目次
1. ブリの呼び名がたくさんあるのは出世魚だから

ブリは「イナダ」や「ハマチ」など、さまざまな呼び方をされる魚のひとつだ。名称は基本的に成長の段階で変化し、サイズや見た目に大きな差が出るため判断ができる。基本的な呼び名は、若い順からワカシ、イナダ、ハマチ、そしてブリになる。しかし、地域によっては、まったく違う名前を使うこともあるようだ。
出世魚とはなに?
ブリのように成長によって名称に変化がある魚は、一般的に「出世魚」と呼ばれる。江戸時代まであった元服や出世による改名の習わしとかけ、「成長とともに出世を願う」といった縁起を担ぐ魚として呼ばれるようになった。出世魚にはブリ以外にも、スズキやボラ、イワシなどがある。

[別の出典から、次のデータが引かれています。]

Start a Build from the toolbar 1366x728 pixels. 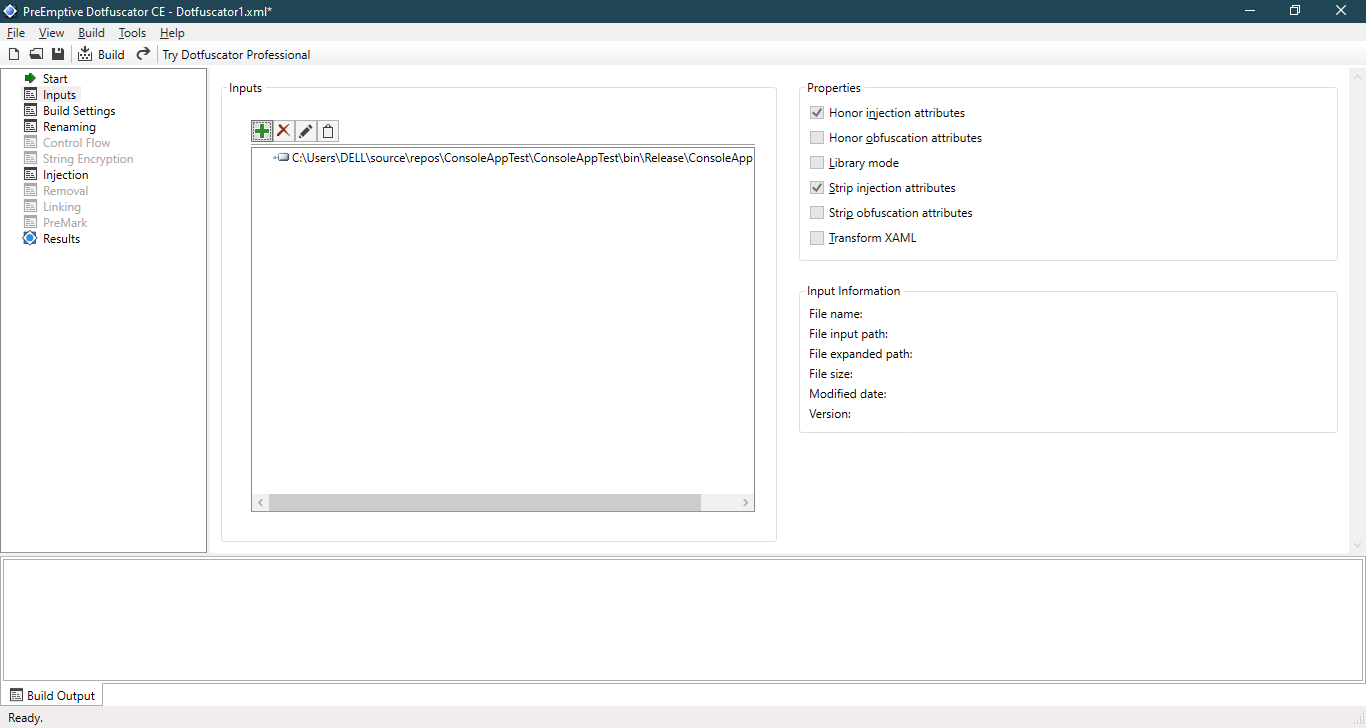tap(101, 54)
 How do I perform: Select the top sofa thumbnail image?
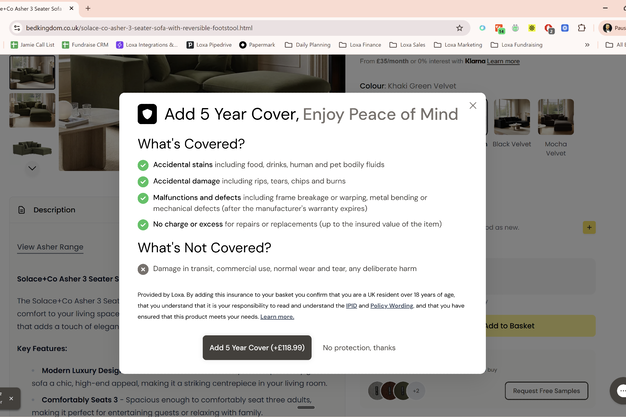pyautogui.click(x=32, y=72)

これらは普段でも口にすることが多いが、とくに祝い事や門出のための料理として、昔から好んで使われる。
出世魚は大きさや見た目で変化がしやすく、食べ方も成長によって違う。この理由から、漁師や魚屋が判別、販売しやすく分類したのが、ブリを含めた出世魚の始まりとされている。
ブリの特徴や味わい
日本海から太平洋まで広く生息するブリは、スズキ目アジ科の魚。ブリの名前の由来は、「脂がのっている魚」がなまった結果という説のほか、「身が締まってブリブリしている」など、諸説ある。北は北海道から南は宮崎など日本全域で獲れる魚で、数ある食用魚の中でも最も脂がのった魚だ。
ブリの旬は12月頃で、最も脂がのって美味しく食べることができることから、「寒ブリ」と呼ばれ親しまれている。このため、「師走(12月)に脂がのり、美味しくなる」というところから、漢字も「鰤(ブリ)」と書く。主に刺身やカルパッチョ、寿司ネタとしても重宝される魚で、照り焼きや煮物として調理できるため、日本の食卓には欠かせない食材だ。
2. 出世魚ブリの名前や順番

出世魚であるブリは、成長に伴い呼び名が変化していく。呼び名は地方により異なるが、関東では主に次のような名称が用いられている。成長による名称の順とそれぞれの体長は次の通りだ。
- モジャコ:約3~7cm
- ワカシ:約10~30cm
- イナダ:約30~60cm
- ワラサ:約60~80cm
- ブリ :約80cm以上
では、それぞれの特徴について詳しく見ていこう。
出世魚ブリの呼び名その1:モジャコ
ブリの稚魚を指す「モジャコ」は、海藻に隠れながら暮らす生態がその名の由来とされる。食用として流通することはほとんどなく、流れ藻ごと網ですくい取られ、養殖用の稚魚として用いられる。
出世魚ブリの呼び名その2:ワカシ
アジと同程度のサイズで、身が締まっているのが特徴だ。脂は比較的少なくさっぱりしているが、プリっとした弾力があり刺身に向いている。また、小ぶりなため尾頭付きの塩焼きなどにしても美味しい。
出世魚ブリの呼び名その3:イナダ
ハマチやブリと比べると脂が少なく、さっぱりした味わいのため、刺身やカルパッチョなどの生で食べるのがおすすめだ。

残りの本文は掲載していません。